Prep time: 15 minutes
Cook time: 1 hour, 25 minutes
Total time: 1 hour, 40 minutes
- 1 (7-lb.) bone-in turkey breast
- 1 1/2 tsp. grapeseed oil
- 1 tbsp. light brown sugar
- 1 tbsp. smoked paprika
- 1 tsp. ground cumin
- 1/4 tsp. cayenne
- 2 tbsp. butter, at room temperature, divided
- 2 tbsp. chopped shallots
- 1 (14-oz.) can low-sodium chicken broth
- 2/3 cup dry Madeira wine
- 4 tsp. cornstarch
- Preheat oven to 450°F. Line a roasting pan with foil; add 2 cups water to pan. Place turkey on a roasting rack and set in roasting pan; rub top of turkey with oil. In a small bowl combine brown sugar, paprika, cumin, cayenne, and salt to taste. Rub on turkey.

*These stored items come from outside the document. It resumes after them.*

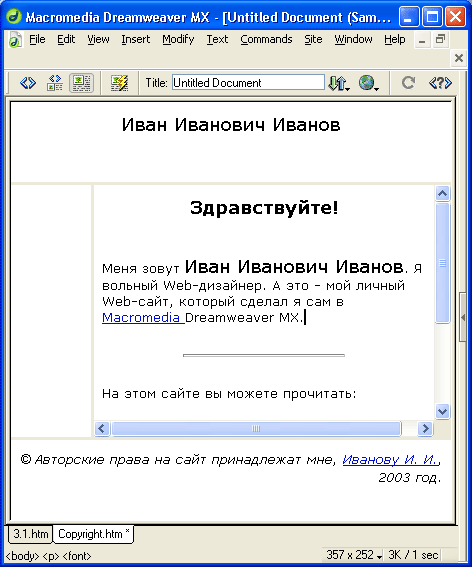472x567 pixels.
Task: Open File Management dropdown
Action: click(339, 83)
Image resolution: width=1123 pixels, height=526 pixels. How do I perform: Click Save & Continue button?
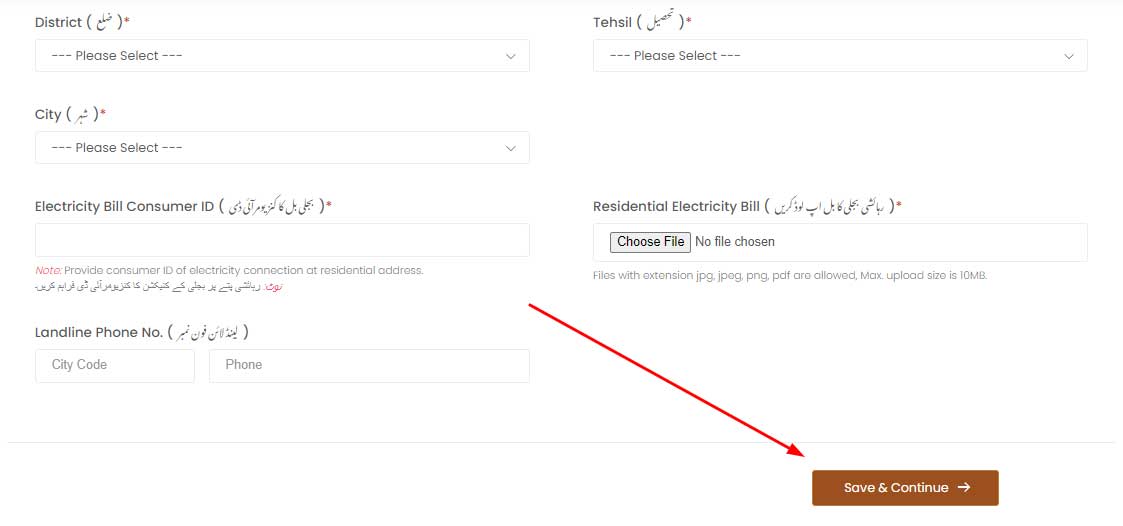coord(905,488)
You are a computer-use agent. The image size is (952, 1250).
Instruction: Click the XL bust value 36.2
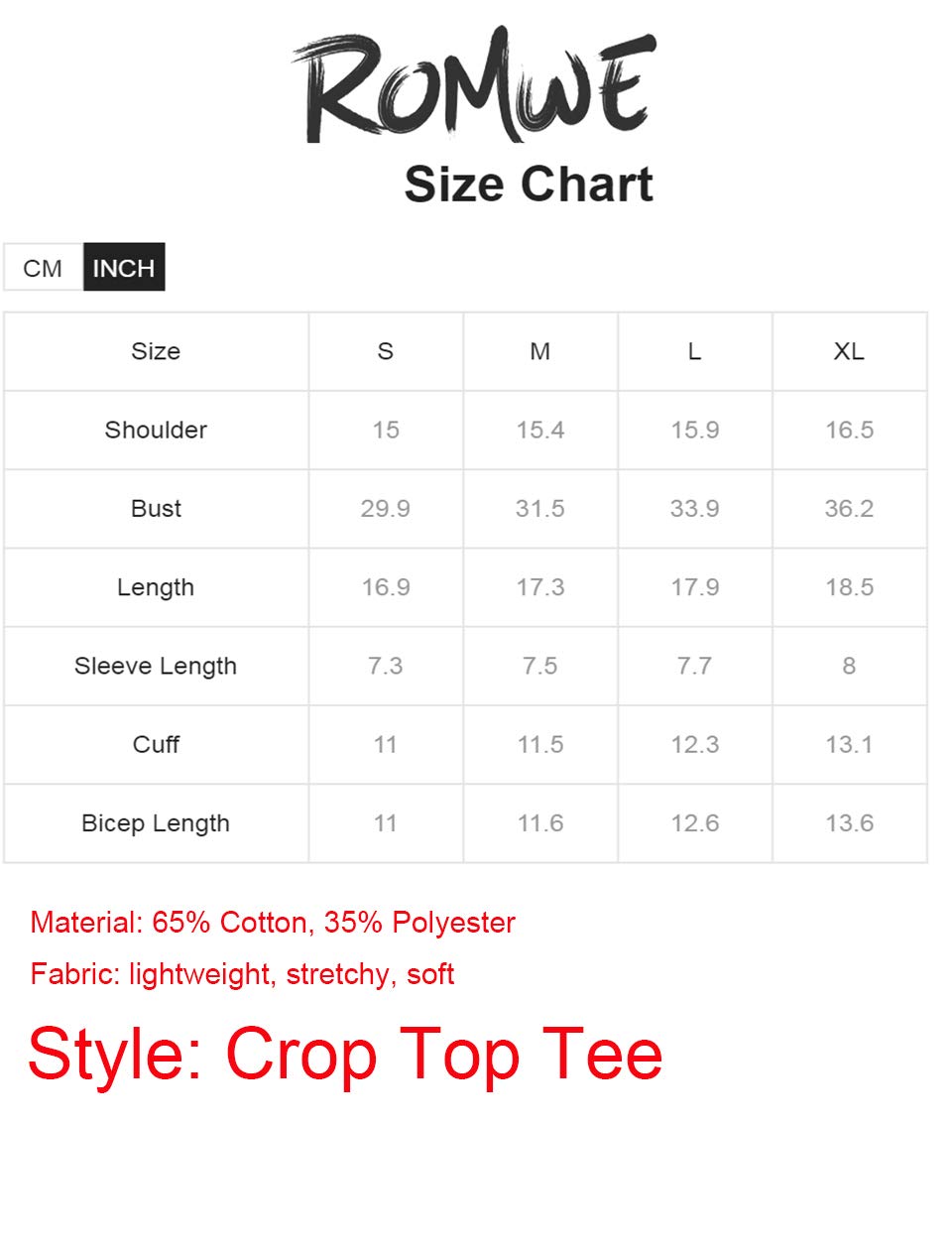pos(850,509)
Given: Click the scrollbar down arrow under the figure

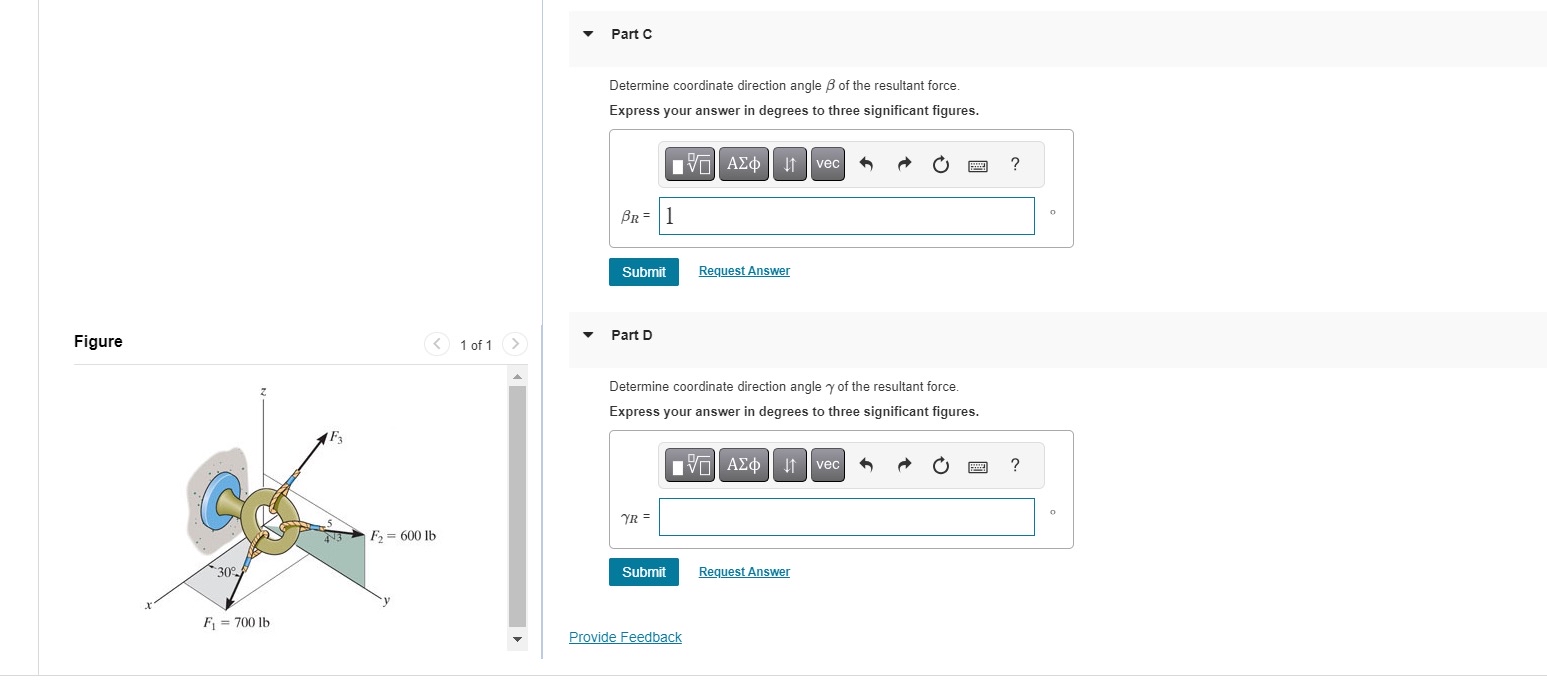Looking at the screenshot, I should coord(517,639).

- Roast turkey, uncovered, 30 minutes. Reduce heat to 400°F. Cover turkey loosely with foil and roast 40 minutes more or until an instant-read thermometer registers 165°F.

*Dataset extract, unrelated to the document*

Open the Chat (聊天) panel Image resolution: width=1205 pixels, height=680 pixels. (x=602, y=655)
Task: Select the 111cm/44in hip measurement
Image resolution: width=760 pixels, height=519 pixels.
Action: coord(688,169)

- Transfer turkey to a serving platter; reserve 1/4 cup of the drippings (fat skimmed). Cover turkey loosely with foil to keep warm. Let stand 15 minutes.

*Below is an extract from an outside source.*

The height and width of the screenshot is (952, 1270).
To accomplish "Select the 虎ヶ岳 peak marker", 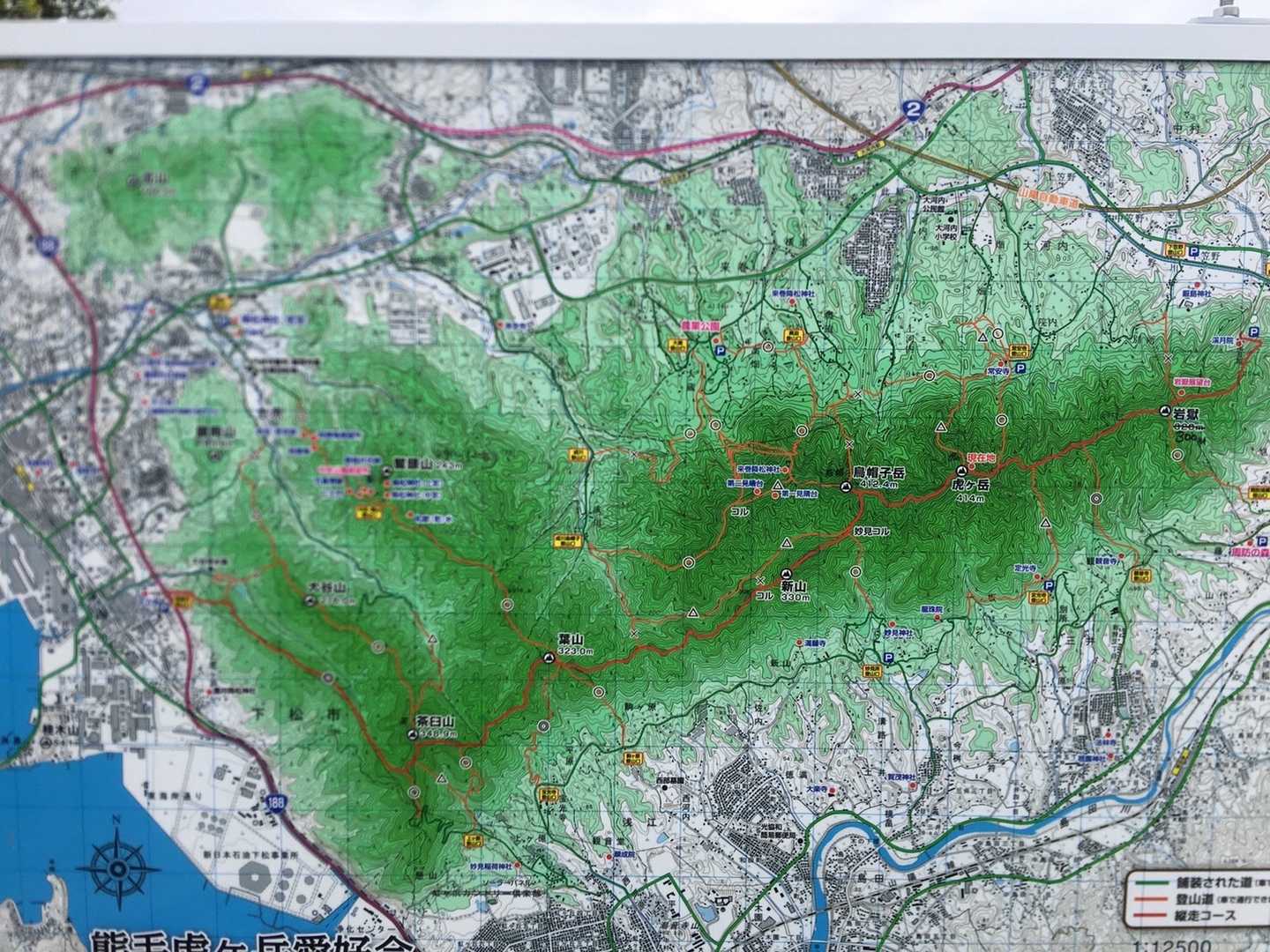I will [x=961, y=472].
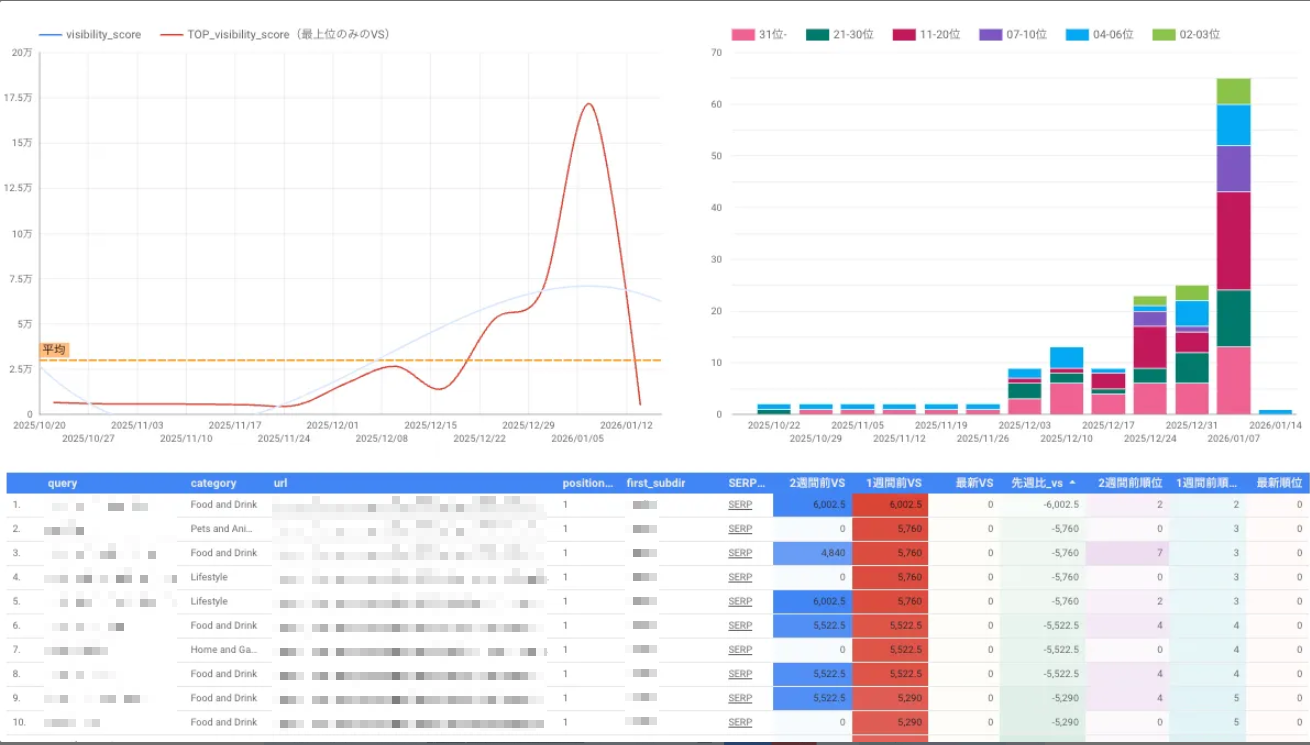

- Meanwhile, for the gravy, in a medium saucepan melt 1/2 tablespoon of the butter over medium-low heat. Add shallots; cook 3 minutes or until softened. Add broth, wine and reserved drippings; bring to boiling. Cook until reduced to 1 3/4 cups. In a small bowl dissolve cornstarch in 2 tablespoons cold water. Whisk into saucepan; cook and stir 1 minute. Remove from heat; whisk in remaining 1 1/2 tablespoons butter, and salt and pepper to taste. Slice turkey and serve with gravy.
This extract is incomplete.